Records from a data collection

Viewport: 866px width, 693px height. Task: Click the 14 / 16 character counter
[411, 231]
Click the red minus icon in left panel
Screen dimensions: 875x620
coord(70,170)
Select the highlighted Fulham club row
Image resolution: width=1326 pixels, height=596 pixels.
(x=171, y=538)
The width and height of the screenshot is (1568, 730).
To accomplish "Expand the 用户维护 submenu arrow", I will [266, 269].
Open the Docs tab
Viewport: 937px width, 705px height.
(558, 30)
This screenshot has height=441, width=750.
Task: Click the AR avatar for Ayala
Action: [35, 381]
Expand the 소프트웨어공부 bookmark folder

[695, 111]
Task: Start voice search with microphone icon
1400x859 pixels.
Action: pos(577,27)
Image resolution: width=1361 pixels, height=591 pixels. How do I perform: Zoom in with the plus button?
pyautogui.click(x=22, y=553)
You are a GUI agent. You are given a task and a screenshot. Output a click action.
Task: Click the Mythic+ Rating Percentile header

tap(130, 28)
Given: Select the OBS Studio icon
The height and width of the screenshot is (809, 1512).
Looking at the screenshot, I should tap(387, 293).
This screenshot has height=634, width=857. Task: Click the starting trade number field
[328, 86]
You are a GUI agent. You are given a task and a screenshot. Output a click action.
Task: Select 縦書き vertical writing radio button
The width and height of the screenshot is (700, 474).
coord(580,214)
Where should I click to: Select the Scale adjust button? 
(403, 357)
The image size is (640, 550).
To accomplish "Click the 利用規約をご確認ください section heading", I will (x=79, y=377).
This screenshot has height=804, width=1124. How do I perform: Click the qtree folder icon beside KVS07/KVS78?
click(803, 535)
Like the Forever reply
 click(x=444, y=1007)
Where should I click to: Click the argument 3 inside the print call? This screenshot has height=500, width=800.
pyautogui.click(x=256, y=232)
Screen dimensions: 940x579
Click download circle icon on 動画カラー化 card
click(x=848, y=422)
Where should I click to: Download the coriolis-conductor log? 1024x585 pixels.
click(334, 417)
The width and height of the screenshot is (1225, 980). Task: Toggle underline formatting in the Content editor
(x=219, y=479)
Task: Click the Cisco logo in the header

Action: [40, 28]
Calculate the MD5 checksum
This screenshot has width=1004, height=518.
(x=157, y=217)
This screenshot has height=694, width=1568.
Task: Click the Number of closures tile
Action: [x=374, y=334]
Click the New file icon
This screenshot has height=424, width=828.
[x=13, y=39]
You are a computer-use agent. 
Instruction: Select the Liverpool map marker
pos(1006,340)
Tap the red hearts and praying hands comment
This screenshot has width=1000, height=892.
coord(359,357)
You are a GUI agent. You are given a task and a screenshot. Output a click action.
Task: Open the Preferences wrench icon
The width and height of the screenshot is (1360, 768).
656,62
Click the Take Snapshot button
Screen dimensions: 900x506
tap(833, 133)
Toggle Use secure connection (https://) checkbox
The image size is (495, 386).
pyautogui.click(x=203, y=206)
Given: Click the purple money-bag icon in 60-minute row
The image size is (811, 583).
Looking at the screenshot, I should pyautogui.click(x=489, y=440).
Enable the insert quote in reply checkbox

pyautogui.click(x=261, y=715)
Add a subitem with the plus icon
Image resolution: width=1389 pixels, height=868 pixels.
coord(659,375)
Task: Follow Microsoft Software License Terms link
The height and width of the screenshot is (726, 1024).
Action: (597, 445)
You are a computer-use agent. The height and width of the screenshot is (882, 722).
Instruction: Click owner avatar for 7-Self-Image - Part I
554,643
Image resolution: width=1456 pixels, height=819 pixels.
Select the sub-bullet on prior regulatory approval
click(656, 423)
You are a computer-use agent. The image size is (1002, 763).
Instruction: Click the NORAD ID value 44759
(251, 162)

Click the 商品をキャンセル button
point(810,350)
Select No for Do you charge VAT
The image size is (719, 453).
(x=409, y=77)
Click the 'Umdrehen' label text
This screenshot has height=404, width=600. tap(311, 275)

How to complete this task
Reproduce the entries above exactly.

Task result
Viewport: 866px width, 693px height. Task: Click the 14 / 16 character counter
[411, 231]
Click the red minus icon in left panel
Screen dimensions: 875x620
coord(70,170)
Select the highlighted Fulham club row
Image resolution: width=1326 pixels, height=596 pixels.
(x=171, y=538)
The width and height of the screenshot is (1568, 730).
To accomplish "Expand the 用户维护 submenu arrow", I will [266, 269].
Open the Docs tab
Viewport: 937px width, 705px height.
(558, 30)
This screenshot has height=441, width=750.
Task: Click the AR avatar for Ayala
Action: [35, 381]
Expand the 소프트웨어공부 bookmark folder

[695, 111]
Task: Start voice search with microphone icon
1400x859 pixels.
Action: pos(577,27)
Image resolution: width=1361 pixels, height=591 pixels. How do I perform: Zoom in with the plus button?
pyautogui.click(x=22, y=553)
You are a GUI agent. You are given a task and a screenshot. Output a click action.
Task: Click the Mythic+ Rating Percentile header

tap(130, 28)
Given: Select the OBS Studio icon
The height and width of the screenshot is (809, 1512).
Looking at the screenshot, I should tap(387, 293).
This screenshot has height=634, width=857. Task: Click the starting trade number field
[328, 86]
You are a GUI agent. You are given a task and a screenshot. Output a click action.
Task: Select 縦書き vertical writing radio button
The width and height of the screenshot is (700, 474).
coord(580,214)
Where should I click to: Select the Scale adjust button? 
(403, 357)
The image size is (640, 550).
To accomplish "Click the 利用規約をご確認ください section heading", I will (x=79, y=377).
This screenshot has height=804, width=1124. How do I perform: Click the qtree folder icon beside KVS07/KVS78?
click(803, 535)
Like the Forever reply
 click(x=444, y=1007)
Where should I click to: Click the argument 3 inside the print call? This screenshot has height=500, width=800.
pyautogui.click(x=256, y=232)
Screen dimensions: 940x579
Click download circle icon on 動画カラー化 card
click(x=848, y=422)
Where should I click to: Download the coriolis-conductor log? 1024x585 pixels.
click(334, 417)
The width and height of the screenshot is (1225, 980). Task: Toggle underline formatting in the Content editor
(x=219, y=479)
Task: Click the Cisco logo in the header

Action: [40, 28]
Calculate the MD5 checksum
This screenshot has width=1004, height=518.
(x=157, y=217)
This screenshot has height=694, width=1568.
Task: Click the Number of closures tile
Action: [x=374, y=334]
Click the New file icon
This screenshot has height=424, width=828.
[x=13, y=39]
You are a computer-use agent. 
Instruction: Select the Liverpool map marker
pos(1006,340)
Tap the red hearts and praying hands comment
This screenshot has width=1000, height=892.
coord(359,357)
You are a GUI agent. You are given a task and a screenshot. Output a click action.
Task: Open the Preferences wrench icon
The width and height of the screenshot is (1360, 768).
656,62
Click the Take Snapshot button
Screen dimensions: 900x506
tap(833, 133)
Toggle Use secure connection (https://) checkbox
The image size is (495, 386).
pyautogui.click(x=203, y=206)
Given: Click the purple money-bag icon in 60-minute row
The image size is (811, 583).
Looking at the screenshot, I should pyautogui.click(x=489, y=440).
Enable the insert quote in reply checkbox

pyautogui.click(x=261, y=715)
Add a subitem with the plus icon
Image resolution: width=1389 pixels, height=868 pixels.
coord(659,375)
Task: Follow Microsoft Software License Terms link
The height and width of the screenshot is (726, 1024).
Action: (597, 445)
You are a computer-use agent. The height and width of the screenshot is (882, 722).
Instruction: Click owner avatar for 7-Self-Image - Part I
554,643
Image resolution: width=1456 pixels, height=819 pixels.
Select the sub-bullet on prior regulatory approval
click(656, 423)
You are a computer-use agent. The image size is (1002, 763).
Instruction: Click the NORAD ID value 44759
(251, 162)

Click the 商品をキャンセル button
point(810,350)
Select No for Do you charge VAT
The image size is (719, 453).
(x=409, y=77)
Click the 'Umdrehen' label text
This screenshot has height=404, width=600. tap(311, 275)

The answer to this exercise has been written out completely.